Punish the harlot
The first commandment is: always punish the woman first.
The Texas Supreme Court has temporarily blocked a pregnant woman from obtaining an emergency abortion in a ruling issued late Friday.
The court froze a lower court’s ruling that would have allowed Kate Cox, who sued the state seeking a court-ordered abortion, to obtain the procedure. “Without regard to the merits, the Court administratively stays the district court’s December 7, 2023 order,” the order states.
The court noted the case would remain pending before them but did not include any timeline on when a full ruling might be issued. Cox is 20 weeks pregnant. Her unborn baby was diagnosed with a fatal genetic condition and she says complications in her pregnancy are putting her health at risk.
It’s sheer vindictive sadism to prevent a woman from aborting a doomed fetus. What is the point? The fetus is not going to grow up to donate to Republicans, so what is the point? Just abusing women, because they can. Her health doesn’t matter; only revenge against women matters.
The ruling came just hours after Texas Attorney General Ken Paxton petitioned the high court to intervene in the case.
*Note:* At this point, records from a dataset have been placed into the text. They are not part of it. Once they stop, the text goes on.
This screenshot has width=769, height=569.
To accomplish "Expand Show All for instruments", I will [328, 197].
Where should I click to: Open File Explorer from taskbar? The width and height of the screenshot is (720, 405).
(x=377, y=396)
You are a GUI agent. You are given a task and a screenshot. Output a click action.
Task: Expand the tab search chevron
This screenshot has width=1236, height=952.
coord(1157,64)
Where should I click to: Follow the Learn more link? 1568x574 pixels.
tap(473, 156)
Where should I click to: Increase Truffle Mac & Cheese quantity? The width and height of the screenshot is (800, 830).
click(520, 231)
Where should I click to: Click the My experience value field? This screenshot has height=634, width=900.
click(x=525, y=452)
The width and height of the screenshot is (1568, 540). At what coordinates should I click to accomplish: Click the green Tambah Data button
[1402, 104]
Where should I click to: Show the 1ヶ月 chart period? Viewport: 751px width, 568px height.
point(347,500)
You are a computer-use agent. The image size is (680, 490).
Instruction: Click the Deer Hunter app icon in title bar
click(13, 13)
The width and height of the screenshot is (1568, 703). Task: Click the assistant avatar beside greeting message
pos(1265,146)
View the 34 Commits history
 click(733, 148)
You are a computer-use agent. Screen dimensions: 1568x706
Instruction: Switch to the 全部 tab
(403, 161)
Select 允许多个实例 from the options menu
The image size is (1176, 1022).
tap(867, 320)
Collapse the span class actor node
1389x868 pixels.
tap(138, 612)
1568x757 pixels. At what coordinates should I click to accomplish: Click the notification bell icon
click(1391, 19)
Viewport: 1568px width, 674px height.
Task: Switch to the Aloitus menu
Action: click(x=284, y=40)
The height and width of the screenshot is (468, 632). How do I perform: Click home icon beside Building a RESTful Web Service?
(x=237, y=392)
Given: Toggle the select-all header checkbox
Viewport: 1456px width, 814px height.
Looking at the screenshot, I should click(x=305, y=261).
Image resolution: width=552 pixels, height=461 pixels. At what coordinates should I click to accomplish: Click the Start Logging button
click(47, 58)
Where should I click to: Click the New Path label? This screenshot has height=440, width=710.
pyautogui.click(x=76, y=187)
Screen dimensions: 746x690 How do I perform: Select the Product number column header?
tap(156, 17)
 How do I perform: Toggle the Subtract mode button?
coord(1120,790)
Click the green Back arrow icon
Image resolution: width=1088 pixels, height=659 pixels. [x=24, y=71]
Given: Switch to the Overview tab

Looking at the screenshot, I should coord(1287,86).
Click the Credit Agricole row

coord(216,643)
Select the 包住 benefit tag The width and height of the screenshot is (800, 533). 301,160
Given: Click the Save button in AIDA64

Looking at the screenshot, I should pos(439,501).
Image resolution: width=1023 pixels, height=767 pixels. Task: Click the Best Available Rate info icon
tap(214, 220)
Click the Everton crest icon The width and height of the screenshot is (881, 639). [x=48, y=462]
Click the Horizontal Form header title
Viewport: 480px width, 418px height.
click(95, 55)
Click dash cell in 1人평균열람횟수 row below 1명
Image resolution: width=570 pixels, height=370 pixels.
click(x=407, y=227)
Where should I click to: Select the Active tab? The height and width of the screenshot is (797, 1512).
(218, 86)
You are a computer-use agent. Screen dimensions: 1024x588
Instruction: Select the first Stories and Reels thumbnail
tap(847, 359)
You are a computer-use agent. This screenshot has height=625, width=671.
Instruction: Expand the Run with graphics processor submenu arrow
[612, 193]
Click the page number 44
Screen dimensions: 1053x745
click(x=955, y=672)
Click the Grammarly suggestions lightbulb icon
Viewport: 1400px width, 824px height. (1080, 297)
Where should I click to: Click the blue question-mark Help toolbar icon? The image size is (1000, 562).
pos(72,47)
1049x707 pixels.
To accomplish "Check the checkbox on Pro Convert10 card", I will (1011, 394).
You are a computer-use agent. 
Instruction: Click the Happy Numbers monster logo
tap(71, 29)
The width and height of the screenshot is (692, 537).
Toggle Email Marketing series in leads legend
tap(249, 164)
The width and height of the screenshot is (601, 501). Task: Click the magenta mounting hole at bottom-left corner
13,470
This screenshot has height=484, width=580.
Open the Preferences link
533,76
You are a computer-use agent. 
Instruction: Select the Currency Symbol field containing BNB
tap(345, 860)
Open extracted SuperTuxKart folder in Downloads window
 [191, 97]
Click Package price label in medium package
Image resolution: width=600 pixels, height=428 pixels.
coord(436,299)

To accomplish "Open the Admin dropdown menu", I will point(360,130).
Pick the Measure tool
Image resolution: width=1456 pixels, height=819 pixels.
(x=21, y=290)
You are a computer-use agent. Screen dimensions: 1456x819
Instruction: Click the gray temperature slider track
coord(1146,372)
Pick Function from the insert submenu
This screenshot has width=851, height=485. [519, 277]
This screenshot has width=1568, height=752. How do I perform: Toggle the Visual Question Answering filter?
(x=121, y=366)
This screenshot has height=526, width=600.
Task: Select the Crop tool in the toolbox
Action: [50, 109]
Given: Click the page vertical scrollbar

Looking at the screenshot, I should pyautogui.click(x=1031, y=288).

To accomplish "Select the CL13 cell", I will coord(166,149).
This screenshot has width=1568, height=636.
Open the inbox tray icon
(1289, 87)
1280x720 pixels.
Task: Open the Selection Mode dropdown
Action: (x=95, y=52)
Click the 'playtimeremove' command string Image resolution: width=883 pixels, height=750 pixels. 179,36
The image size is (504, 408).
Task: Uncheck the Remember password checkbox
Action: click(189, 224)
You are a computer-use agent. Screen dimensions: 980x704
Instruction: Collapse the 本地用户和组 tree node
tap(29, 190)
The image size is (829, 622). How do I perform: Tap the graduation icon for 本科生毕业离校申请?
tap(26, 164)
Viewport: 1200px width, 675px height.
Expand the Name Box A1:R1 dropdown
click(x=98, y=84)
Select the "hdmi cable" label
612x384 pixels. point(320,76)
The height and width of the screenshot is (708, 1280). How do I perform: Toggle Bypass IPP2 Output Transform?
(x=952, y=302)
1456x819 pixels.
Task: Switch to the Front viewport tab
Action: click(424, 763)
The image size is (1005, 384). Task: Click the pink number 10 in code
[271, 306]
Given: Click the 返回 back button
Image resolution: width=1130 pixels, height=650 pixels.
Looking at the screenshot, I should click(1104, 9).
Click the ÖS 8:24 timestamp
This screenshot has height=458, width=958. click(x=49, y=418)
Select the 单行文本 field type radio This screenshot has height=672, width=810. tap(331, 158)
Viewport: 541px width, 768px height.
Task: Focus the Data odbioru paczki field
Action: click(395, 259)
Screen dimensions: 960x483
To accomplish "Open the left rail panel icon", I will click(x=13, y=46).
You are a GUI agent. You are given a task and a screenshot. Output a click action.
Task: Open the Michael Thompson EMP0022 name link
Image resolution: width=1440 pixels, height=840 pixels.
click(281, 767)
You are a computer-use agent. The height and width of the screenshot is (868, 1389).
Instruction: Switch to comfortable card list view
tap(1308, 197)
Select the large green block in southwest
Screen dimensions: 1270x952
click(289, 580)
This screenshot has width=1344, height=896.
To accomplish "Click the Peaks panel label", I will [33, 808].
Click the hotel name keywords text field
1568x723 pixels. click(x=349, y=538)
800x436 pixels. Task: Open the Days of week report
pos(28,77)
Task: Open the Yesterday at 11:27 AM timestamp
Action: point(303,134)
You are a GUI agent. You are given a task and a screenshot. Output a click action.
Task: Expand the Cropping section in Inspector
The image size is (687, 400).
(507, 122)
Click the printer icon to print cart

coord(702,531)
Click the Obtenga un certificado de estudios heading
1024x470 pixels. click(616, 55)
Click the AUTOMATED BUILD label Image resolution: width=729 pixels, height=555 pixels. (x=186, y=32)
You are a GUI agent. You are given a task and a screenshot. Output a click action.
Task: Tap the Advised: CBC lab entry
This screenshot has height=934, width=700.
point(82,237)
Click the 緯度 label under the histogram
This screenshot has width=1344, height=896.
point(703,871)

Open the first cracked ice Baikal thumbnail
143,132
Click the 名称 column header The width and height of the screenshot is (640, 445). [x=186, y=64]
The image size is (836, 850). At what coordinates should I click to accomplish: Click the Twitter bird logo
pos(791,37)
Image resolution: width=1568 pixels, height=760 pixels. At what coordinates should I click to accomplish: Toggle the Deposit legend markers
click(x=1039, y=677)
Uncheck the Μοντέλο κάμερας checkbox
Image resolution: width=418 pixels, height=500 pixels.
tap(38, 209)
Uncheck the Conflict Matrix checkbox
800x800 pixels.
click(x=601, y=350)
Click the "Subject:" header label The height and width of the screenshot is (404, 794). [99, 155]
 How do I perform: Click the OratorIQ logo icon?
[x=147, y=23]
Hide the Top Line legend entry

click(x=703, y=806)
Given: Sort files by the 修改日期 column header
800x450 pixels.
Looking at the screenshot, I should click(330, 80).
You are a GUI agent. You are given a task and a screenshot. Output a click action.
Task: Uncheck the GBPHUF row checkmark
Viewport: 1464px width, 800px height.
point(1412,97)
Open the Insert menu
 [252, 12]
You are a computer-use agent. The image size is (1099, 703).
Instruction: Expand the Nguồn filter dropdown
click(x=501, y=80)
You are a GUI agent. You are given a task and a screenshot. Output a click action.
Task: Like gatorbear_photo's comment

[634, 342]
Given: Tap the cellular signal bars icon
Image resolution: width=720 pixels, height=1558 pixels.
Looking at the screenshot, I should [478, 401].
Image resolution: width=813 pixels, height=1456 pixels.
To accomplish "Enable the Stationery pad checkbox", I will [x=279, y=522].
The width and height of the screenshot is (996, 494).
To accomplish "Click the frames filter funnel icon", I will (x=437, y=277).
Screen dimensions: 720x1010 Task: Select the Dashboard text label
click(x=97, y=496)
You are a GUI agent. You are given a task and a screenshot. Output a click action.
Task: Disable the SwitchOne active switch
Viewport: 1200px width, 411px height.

Paxton’s petition stemmed from a ruling on Thursday by a Texas judge who granted a 14-day temporary restraining order against the state’s abortion ban, so Cox could legally terminate her pregnancy.
…
In a letter to three hospitals in Houston where, according to the Texas Medical Board, Cox’s physician has privileges, Paxton wrote Cox has failed to demonstrate she has a “life-threatening” medical condition related to her pregnancy or that her symptoms place her “at risk of death” or major bodily harm.
The state attorney general also warned the hospitals Thursday’s ruling “will not insulate you, or anyone else, from civil and criminal liability,” including first-degree felony prosecutions and civil penalties of at least $100,000 for each violation.
All for the sake of making women helpless victims of their own bodies.
My mother’s best friend, more like a sister (we called her Auntie) had four children pretty much the same ages as myself and my siblings, each born not long after us. I’m the eldest of the eight of us; however, she was pregnant before Mum was pregnant with me. My aunt’s first was stillborn, which is tragedy enough. But the baby actually died in her womb and she was forced to carry that little corpse for FOUR WEEKS until her body finally decided to end the pregnancy; and then she had to go through a full, heartbreaking labour.
That this could have been done to a woman in the nineteen fifties is horrible enough, but that a group of men in 2023 actually went to court to ensure a young woman would also have to go through this torture – knowing that the longer a pregnancy lasts, the more dangerous it is for the mother – is an act of cruelty beyond imagining.
tigger, a friend of mine had the same experience…in the late 1970s, nearly seen years after Roe v Wade. This was in Oklahoma, so probably shouldn’t be too surprised.
My mother was denied a tubal ligation in 1967, after court rulings established it as a right for married women (and she was married; it was her 5th child, too.) Why? Her doctor was Catholic. It was not a Catholic hospital, it was a Naval hospital, and they permitted the surgery, but he was the only OB/GYN there, so there was no second opinion. He wouldn’t give her birth control, either. Her 6th and final pregnancy almost killed her.
These damned men don’t care. My father cared; we cared. I cared about my friend. But the men who make the laws don’t give a flying fuck. They can do it, so they do.
The astonishingly ridiculous thing about this case is that Cox apparently very much wants to have a baby, but being forced to carry this pregnancy to term has significant risk of making future pregnancies impossible.
If we didn’t already know that these laws were simply about gratuitously punishing women, this situation makes it starkly clear. (Maybe some people who actually know about how the law works could comment on whether there are tactics behind this draconian stance – are the regulators worried that if they allow this case to “slip through” that might open the floodgates to further challenges that might cite it as precedent?)